== Segment start ==

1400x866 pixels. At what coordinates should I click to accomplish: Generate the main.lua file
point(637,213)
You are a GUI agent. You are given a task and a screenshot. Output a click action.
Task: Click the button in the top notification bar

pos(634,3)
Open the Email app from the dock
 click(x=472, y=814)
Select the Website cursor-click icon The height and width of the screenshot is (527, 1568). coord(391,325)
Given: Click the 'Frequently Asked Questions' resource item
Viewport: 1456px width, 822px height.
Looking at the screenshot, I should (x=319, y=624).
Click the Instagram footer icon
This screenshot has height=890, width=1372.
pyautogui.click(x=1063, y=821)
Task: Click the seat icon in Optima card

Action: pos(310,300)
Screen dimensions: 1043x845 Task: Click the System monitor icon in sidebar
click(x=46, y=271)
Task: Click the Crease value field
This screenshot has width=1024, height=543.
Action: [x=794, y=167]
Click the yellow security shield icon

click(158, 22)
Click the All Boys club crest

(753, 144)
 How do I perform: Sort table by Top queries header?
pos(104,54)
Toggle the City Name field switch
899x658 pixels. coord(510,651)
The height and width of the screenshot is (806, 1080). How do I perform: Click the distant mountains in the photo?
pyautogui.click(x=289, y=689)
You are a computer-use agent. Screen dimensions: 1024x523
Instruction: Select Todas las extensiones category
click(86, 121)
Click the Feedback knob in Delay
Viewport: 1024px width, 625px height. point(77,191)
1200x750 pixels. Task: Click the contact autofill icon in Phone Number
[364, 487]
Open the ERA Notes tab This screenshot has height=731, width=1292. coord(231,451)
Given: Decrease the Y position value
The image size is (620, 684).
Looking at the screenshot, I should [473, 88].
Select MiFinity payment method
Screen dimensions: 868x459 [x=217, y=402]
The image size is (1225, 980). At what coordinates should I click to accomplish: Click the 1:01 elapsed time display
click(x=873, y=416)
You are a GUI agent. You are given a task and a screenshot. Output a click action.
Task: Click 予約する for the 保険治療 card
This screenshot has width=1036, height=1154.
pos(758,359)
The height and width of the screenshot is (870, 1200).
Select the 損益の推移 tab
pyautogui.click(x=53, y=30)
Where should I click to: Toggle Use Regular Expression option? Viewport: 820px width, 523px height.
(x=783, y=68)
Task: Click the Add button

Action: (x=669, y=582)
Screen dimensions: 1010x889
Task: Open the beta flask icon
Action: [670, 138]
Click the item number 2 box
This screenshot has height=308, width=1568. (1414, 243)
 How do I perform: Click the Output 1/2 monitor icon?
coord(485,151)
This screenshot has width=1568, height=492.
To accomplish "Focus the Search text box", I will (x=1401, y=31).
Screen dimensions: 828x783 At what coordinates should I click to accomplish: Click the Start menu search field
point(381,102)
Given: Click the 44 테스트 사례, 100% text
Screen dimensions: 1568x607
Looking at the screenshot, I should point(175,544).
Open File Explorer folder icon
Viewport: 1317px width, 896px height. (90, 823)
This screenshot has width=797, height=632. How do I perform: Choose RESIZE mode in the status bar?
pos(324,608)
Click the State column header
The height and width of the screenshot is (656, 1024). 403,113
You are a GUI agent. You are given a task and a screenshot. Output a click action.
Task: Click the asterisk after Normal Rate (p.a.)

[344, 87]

== Segment end ==

Each record above has to be set down again, word for word.

OUTPUT OF THE EXERCISE.
1400x866 pixels. At what coordinates should I click to accomplish: Generate the main.lua file
point(637,213)
You are a GUI agent. You are given a task and a screenshot. Output a click action.
Task: Click the button in the top notification bar

pos(634,3)
Open the Email app from the dock
 click(x=472, y=814)
Select the Website cursor-click icon The height and width of the screenshot is (527, 1568). coord(391,325)
Given: Click the 'Frequently Asked Questions' resource item
Viewport: 1456px width, 822px height.
Looking at the screenshot, I should (x=319, y=624).
Click the Instagram footer icon
This screenshot has height=890, width=1372.
pyautogui.click(x=1063, y=821)
Task: Click the seat icon in Optima card

Action: pos(310,300)
Screen dimensions: 1043x845 Task: Click the System monitor icon in sidebar
click(x=46, y=271)
Task: Click the Crease value field
This screenshot has width=1024, height=543.
Action: [x=794, y=167]
Click the yellow security shield icon

click(158, 22)
Click the All Boys club crest

(753, 144)
 How do I perform: Sort table by Top queries header?
pos(104,54)
Toggle the City Name field switch
899x658 pixels. coord(510,651)
The height and width of the screenshot is (806, 1080). How do I perform: Click the distant mountains in the photo?
pyautogui.click(x=289, y=689)
You are a computer-use agent. Screen dimensions: 1024x523
Instruction: Select Todas las extensiones category
click(86, 121)
Click the Feedback knob in Delay
Viewport: 1024px width, 625px height. point(77,191)
1200x750 pixels. Task: Click the contact autofill icon in Phone Number
[364, 487]
Open the ERA Notes tab This screenshot has height=731, width=1292. coord(231,451)
Given: Decrease the Y position value
The image size is (620, 684).
Looking at the screenshot, I should [473, 88].
Select MiFinity payment method
Screen dimensions: 868x459 [x=217, y=402]
The image size is (1225, 980). At what coordinates should I click to accomplish: Click the 1:01 elapsed time display
click(x=873, y=416)
You are a GUI agent. You are given a task and a screenshot. Output a click action.
Task: Click 予約する for the 保険治療 card
This screenshot has width=1036, height=1154.
pos(758,359)
The height and width of the screenshot is (870, 1200).
Select the 損益の推移 tab
pyautogui.click(x=53, y=30)
Where should I click to: Toggle Use Regular Expression option? Viewport: 820px width, 523px height.
(x=783, y=68)
Task: Click the Add button

Action: (x=669, y=582)
Screen dimensions: 1010x889
Task: Open the beta flask icon
Action: [670, 138]
Click the item number 2 box
This screenshot has height=308, width=1568. (1414, 243)
 How do I perform: Click the Output 1/2 monitor icon?
coord(485,151)
This screenshot has width=1568, height=492.
To accomplish "Focus the Search text box", I will (x=1401, y=31).
Screen dimensions: 828x783 At what coordinates should I click to accomplish: Click the Start menu search field
point(381,102)
Given: Click the 44 테스트 사례, 100% text
Screen dimensions: 1568x607
Looking at the screenshot, I should point(175,544).
Open File Explorer folder icon
Viewport: 1317px width, 896px height. (90, 823)
This screenshot has width=797, height=632. How do I perform: Choose RESIZE mode in the status bar?
pos(324,608)
Click the State column header
The height and width of the screenshot is (656, 1024). 403,113
You are a GUI agent. You are given a task and a screenshot. Output a click action.
Task: Click the asterisk after Normal Rate (p.a.)

[344, 87]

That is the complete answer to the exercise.